=== Assigned task ===
Write out every record again, exactly.

=== Given data ===
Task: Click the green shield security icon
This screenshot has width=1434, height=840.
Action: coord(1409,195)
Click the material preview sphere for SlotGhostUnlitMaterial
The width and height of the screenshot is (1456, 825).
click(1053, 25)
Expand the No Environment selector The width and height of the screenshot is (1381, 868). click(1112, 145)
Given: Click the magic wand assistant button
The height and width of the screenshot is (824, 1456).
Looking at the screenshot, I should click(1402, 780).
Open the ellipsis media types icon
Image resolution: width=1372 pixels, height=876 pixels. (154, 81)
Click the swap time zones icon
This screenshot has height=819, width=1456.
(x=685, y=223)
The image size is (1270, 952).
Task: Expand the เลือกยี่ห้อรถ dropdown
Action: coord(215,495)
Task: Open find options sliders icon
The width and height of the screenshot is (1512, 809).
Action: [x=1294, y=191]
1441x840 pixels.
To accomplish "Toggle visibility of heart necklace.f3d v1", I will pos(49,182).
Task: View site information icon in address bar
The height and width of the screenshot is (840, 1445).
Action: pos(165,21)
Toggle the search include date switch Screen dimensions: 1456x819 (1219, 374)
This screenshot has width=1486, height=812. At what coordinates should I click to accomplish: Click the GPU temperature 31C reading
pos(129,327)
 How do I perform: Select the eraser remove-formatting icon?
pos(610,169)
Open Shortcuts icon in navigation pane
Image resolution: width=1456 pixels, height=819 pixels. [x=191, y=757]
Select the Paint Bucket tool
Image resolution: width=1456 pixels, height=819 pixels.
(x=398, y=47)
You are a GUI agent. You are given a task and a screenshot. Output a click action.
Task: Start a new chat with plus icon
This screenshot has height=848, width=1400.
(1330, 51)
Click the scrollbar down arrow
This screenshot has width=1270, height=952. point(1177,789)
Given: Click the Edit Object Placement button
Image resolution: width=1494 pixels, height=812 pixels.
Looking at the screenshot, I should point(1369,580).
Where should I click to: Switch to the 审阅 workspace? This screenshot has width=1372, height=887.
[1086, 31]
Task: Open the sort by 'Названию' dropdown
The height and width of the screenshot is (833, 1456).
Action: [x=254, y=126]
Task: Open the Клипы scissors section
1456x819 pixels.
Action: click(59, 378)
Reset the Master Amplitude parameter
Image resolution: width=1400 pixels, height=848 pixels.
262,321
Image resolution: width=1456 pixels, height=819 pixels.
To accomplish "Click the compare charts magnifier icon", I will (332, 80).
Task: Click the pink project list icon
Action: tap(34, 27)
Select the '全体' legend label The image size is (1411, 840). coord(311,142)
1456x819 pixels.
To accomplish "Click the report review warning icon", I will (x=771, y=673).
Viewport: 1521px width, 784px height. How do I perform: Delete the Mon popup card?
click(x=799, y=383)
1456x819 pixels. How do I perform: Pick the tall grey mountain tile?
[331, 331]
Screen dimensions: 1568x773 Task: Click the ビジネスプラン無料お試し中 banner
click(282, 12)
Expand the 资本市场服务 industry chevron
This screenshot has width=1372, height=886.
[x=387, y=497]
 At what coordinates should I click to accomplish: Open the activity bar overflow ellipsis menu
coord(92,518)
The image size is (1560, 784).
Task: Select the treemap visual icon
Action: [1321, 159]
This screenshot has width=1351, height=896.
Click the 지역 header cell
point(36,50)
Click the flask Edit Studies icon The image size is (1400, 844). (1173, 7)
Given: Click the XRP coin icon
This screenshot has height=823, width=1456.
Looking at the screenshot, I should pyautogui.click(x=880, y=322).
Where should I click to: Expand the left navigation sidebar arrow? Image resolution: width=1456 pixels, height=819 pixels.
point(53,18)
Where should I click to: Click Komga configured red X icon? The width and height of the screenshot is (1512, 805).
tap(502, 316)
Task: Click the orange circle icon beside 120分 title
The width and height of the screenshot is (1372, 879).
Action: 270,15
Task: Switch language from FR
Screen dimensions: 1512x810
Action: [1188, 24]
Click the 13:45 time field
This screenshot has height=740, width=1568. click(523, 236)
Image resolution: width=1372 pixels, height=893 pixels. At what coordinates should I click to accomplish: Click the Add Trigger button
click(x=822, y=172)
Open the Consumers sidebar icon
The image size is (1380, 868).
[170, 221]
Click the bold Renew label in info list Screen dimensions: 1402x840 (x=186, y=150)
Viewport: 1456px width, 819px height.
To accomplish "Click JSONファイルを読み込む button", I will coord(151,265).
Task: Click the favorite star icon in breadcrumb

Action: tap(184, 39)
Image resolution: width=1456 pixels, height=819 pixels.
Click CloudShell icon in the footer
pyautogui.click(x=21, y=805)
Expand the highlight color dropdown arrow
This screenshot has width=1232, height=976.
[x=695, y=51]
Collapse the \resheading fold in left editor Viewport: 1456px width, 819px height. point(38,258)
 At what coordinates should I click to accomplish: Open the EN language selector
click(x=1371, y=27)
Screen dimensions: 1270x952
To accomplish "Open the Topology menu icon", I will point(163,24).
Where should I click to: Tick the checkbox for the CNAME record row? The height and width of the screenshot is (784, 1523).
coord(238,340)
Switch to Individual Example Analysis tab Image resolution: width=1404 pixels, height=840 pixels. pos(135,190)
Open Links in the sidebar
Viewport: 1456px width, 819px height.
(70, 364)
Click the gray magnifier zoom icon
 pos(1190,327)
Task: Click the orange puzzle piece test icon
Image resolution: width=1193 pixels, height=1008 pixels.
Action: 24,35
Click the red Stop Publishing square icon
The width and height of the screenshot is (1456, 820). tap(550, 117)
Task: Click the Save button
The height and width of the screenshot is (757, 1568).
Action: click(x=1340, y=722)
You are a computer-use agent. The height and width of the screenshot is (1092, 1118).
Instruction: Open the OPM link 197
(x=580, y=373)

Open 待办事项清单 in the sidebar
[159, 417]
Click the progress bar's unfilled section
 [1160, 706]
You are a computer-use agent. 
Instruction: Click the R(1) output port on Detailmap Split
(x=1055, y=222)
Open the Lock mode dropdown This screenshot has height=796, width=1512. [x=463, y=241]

=== Expected answer ===
Task: Click the green shield security icon
This screenshot has width=1434, height=840.
Action: coord(1409,195)
Click the material preview sphere for SlotGhostUnlitMaterial
The width and height of the screenshot is (1456, 825).
click(1053, 25)
Expand the No Environment selector The width and height of the screenshot is (1381, 868). click(1112, 145)
Given: Click the magic wand assistant button
The height and width of the screenshot is (824, 1456).
Looking at the screenshot, I should click(1402, 780).
Open the ellipsis media types icon
Image resolution: width=1372 pixels, height=876 pixels. (154, 81)
Click the swap time zones icon
This screenshot has height=819, width=1456.
(x=685, y=223)
The image size is (1270, 952).
Task: Expand the เลือกยี่ห้อรถ dropdown
Action: coord(215,495)
Task: Open find options sliders icon
The width and height of the screenshot is (1512, 809).
Action: [x=1294, y=191]
1441x840 pixels.
To accomplish "Toggle visibility of heart necklace.f3d v1", I will pos(49,182).
Task: View site information icon in address bar
The height and width of the screenshot is (840, 1445).
Action: pos(165,21)
Toggle the search include date switch Screen dimensions: 1456x819 (1219, 374)
This screenshot has width=1486, height=812. At what coordinates should I click to accomplish: Click the GPU temperature 31C reading
pos(129,327)
 How do I perform: Select the eraser remove-formatting icon?
pos(610,169)
Open Shortcuts icon in navigation pane
Image resolution: width=1456 pixels, height=819 pixels. [x=191, y=757]
Select the Paint Bucket tool
Image resolution: width=1456 pixels, height=819 pixels.
(x=398, y=47)
You are a GUI agent. You are given a task and a screenshot. Output a click action.
Task: Start a new chat with plus icon
This screenshot has height=848, width=1400.
(1330, 51)
Click the scrollbar down arrow
This screenshot has width=1270, height=952. point(1177,789)
Given: Click the Edit Object Placement button
Image resolution: width=1494 pixels, height=812 pixels.
Looking at the screenshot, I should point(1369,580).
Where should I click to: Switch to the 审阅 workspace? This screenshot has width=1372, height=887.
[1086, 31]
Task: Open the sort by 'Названию' dropdown
The height and width of the screenshot is (833, 1456).
Action: [x=254, y=126]
Task: Open the Клипы scissors section
1456x819 pixels.
Action: click(59, 378)
Reset the Master Amplitude parameter
Image resolution: width=1400 pixels, height=848 pixels.
262,321
Image resolution: width=1456 pixels, height=819 pixels.
To accomplish "Click the compare charts magnifier icon", I will (332, 80).
Task: Click the pink project list icon
Action: tap(34, 27)
Select the '全体' legend label The image size is (1411, 840). coord(311,142)
1456x819 pixels.
To accomplish "Click the report review warning icon", I will (x=771, y=673).
Viewport: 1521px width, 784px height. How do I perform: Delete the Mon popup card?
click(x=799, y=383)
1456x819 pixels. How do I perform: Pick the tall grey mountain tile?
[331, 331]
Screen dimensions: 1568x773 Task: Click the ビジネスプラン無料お試し中 banner
click(282, 12)
Expand the 资本市场服务 industry chevron
This screenshot has width=1372, height=886.
[x=387, y=497]
 At what coordinates should I click to accomplish: Open the activity bar overflow ellipsis menu
coord(92,518)
The image size is (1560, 784).
Task: Select the treemap visual icon
Action: [1321, 159]
This screenshot has width=1351, height=896.
Click the 지역 header cell
point(36,50)
Click the flask Edit Studies icon The image size is (1400, 844). (1173, 7)
Given: Click the XRP coin icon
This screenshot has height=823, width=1456.
Looking at the screenshot, I should pyautogui.click(x=880, y=322).
Where should I click to: Expand the left navigation sidebar arrow? Image resolution: width=1456 pixels, height=819 pixels.
point(53,18)
Where should I click to: Click Komga configured red X icon? The width and height of the screenshot is (1512, 805).
tap(502, 316)
Task: Click the orange circle icon beside 120分 title
The width and height of the screenshot is (1372, 879).
Action: 270,15
Task: Switch language from FR
Screen dimensions: 1512x810
Action: [1188, 24]
Click the 13:45 time field
This screenshot has height=740, width=1568. click(523, 236)
Image resolution: width=1372 pixels, height=893 pixels. At what coordinates should I click to accomplish: Click the Add Trigger button
click(x=822, y=172)
Open the Consumers sidebar icon
The image size is (1380, 868).
[170, 221]
Click the bold Renew label in info list Screen dimensions: 1402x840 (x=186, y=150)
Viewport: 1456px width, 819px height.
To accomplish "Click JSONファイルを読み込む button", I will coord(151,265).
Task: Click the favorite star icon in breadcrumb

Action: tap(184, 39)
Image resolution: width=1456 pixels, height=819 pixels.
Click CloudShell icon in the footer
pyautogui.click(x=21, y=805)
Expand the highlight color dropdown arrow
This screenshot has width=1232, height=976.
[x=695, y=51]
Collapse the \resheading fold in left editor Viewport: 1456px width, 819px height. point(38,258)
 At what coordinates should I click to accomplish: Open the EN language selector
click(x=1371, y=27)
Screen dimensions: 1270x952
To accomplish "Open the Topology menu icon", I will point(163,24).
Where should I click to: Tick the checkbox for the CNAME record row? The height and width of the screenshot is (784, 1523).
coord(238,340)
Switch to Individual Example Analysis tab Image resolution: width=1404 pixels, height=840 pixels. pos(135,190)
Open Links in the sidebar
Viewport: 1456px width, 819px height.
(70, 364)
Click the gray magnifier zoom icon
 pos(1190,327)
Task: Click the orange puzzle piece test icon
Image resolution: width=1193 pixels, height=1008 pixels.
Action: 24,35
Click the red Stop Publishing square icon
The width and height of the screenshot is (1456, 820). tap(550, 117)
Task: Click the Save button
The height and width of the screenshot is (757, 1568).
Action: click(x=1340, y=722)
You are a computer-use agent. The height and width of the screenshot is (1092, 1118).
Instruction: Open the OPM link 197
(x=580, y=373)

Open 待办事项清单 in the sidebar
[159, 417]
Click the progress bar's unfilled section
 [1160, 706]
You are a computer-use agent. 
Instruction: Click the R(1) output port on Detailmap Split
(x=1055, y=222)
Open the Lock mode dropdown This screenshot has height=796, width=1512. [x=463, y=241]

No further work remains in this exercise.